***** DATA SHOWN

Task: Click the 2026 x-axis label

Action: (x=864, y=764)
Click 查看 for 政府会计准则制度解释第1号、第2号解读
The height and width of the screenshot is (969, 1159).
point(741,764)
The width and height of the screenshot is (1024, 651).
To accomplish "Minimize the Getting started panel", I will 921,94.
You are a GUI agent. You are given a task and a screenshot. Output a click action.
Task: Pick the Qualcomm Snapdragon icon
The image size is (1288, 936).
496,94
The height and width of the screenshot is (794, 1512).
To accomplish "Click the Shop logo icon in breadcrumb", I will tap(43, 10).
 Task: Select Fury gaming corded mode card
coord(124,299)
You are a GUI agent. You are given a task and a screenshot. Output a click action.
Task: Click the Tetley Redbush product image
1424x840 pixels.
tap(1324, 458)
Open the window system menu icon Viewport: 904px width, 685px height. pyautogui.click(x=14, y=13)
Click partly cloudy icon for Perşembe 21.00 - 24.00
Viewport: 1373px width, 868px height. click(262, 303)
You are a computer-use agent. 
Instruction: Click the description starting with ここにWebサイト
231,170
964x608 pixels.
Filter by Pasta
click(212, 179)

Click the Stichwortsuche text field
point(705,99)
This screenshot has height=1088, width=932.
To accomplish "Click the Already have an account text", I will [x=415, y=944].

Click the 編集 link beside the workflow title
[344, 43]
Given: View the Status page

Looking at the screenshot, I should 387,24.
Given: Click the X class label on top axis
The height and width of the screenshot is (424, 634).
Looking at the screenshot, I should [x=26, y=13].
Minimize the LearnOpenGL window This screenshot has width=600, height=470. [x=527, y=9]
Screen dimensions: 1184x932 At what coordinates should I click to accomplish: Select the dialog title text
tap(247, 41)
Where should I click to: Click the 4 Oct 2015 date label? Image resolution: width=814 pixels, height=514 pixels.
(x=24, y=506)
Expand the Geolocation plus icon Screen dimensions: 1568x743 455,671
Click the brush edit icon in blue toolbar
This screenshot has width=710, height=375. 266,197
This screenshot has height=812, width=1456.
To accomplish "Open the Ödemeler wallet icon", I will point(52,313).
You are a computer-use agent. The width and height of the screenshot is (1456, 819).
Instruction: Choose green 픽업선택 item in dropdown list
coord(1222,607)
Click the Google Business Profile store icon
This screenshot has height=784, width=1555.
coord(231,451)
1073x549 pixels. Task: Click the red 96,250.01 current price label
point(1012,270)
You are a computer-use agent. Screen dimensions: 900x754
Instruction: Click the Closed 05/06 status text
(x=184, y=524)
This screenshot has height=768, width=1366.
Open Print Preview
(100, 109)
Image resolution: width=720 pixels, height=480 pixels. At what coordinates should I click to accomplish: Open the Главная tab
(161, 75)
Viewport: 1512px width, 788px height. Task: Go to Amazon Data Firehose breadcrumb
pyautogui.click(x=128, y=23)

**********

Return each of the rows above verbatim, in their original order, without altering any character.

Task: Click the 2026 x-axis label

Action: (x=864, y=764)
Click 查看 for 政府会计准则制度解释第1号、第2号解读
The height and width of the screenshot is (969, 1159).
point(741,764)
The width and height of the screenshot is (1024, 651).
To accomplish "Minimize the Getting started panel", I will 921,94.
You are a GUI agent. You are given a task and a screenshot. Output a click action.
Task: Pick the Qualcomm Snapdragon icon
The image size is (1288, 936).
496,94
The height and width of the screenshot is (794, 1512).
To accomplish "Click the Shop logo icon in breadcrumb", I will tap(43, 10).
 Task: Select Fury gaming corded mode card
coord(124,299)
You are a GUI agent. You are given a task and a screenshot. Output a click action.
Task: Click the Tetley Redbush product image
1424x840 pixels.
tap(1324, 458)
Open the window system menu icon Viewport: 904px width, 685px height. pyautogui.click(x=14, y=13)
Click partly cloudy icon for Perşembe 21.00 - 24.00
Viewport: 1373px width, 868px height. click(262, 303)
You are a computer-use agent. 
Instruction: Click the description starting with ここにWebサイト
231,170
964x608 pixels.
Filter by Pasta
click(212, 179)

Click the Stichwortsuche text field
point(705,99)
This screenshot has height=1088, width=932.
To accomplish "Click the Already have an account text", I will [x=415, y=944].

Click the 編集 link beside the workflow title
[344, 43]
Given: View the Status page

Looking at the screenshot, I should 387,24.
Given: Click the X class label on top axis
The height and width of the screenshot is (424, 634).
Looking at the screenshot, I should [x=26, y=13].
Minimize the LearnOpenGL window This screenshot has width=600, height=470. [x=527, y=9]
Screen dimensions: 1184x932 At what coordinates should I click to accomplish: Select the dialog title text
tap(247, 41)
Where should I click to: Click the 4 Oct 2015 date label? Image resolution: width=814 pixels, height=514 pixels.
(x=24, y=506)
Expand the Geolocation plus icon Screen dimensions: 1568x743 455,671
Click the brush edit icon in blue toolbar
This screenshot has width=710, height=375. 266,197
This screenshot has height=812, width=1456.
To accomplish "Open the Ödemeler wallet icon", I will point(52,313).
You are a computer-use agent. The width and height of the screenshot is (1456, 819).
Instruction: Choose green 픽업선택 item in dropdown list
coord(1222,607)
Click the Google Business Profile store icon
This screenshot has height=784, width=1555.
coord(231,451)
1073x549 pixels. Task: Click the red 96,250.01 current price label
point(1012,270)
You are a computer-use agent. Screen dimensions: 900x754
Instruction: Click the Closed 05/06 status text
(x=184, y=524)
This screenshot has height=768, width=1366.
Open Print Preview
(100, 109)
Image resolution: width=720 pixels, height=480 pixels. At what coordinates should I click to accomplish: Open the Главная tab
(161, 75)
Viewport: 1512px width, 788px height. Task: Go to Amazon Data Firehose breadcrumb
pyautogui.click(x=128, y=23)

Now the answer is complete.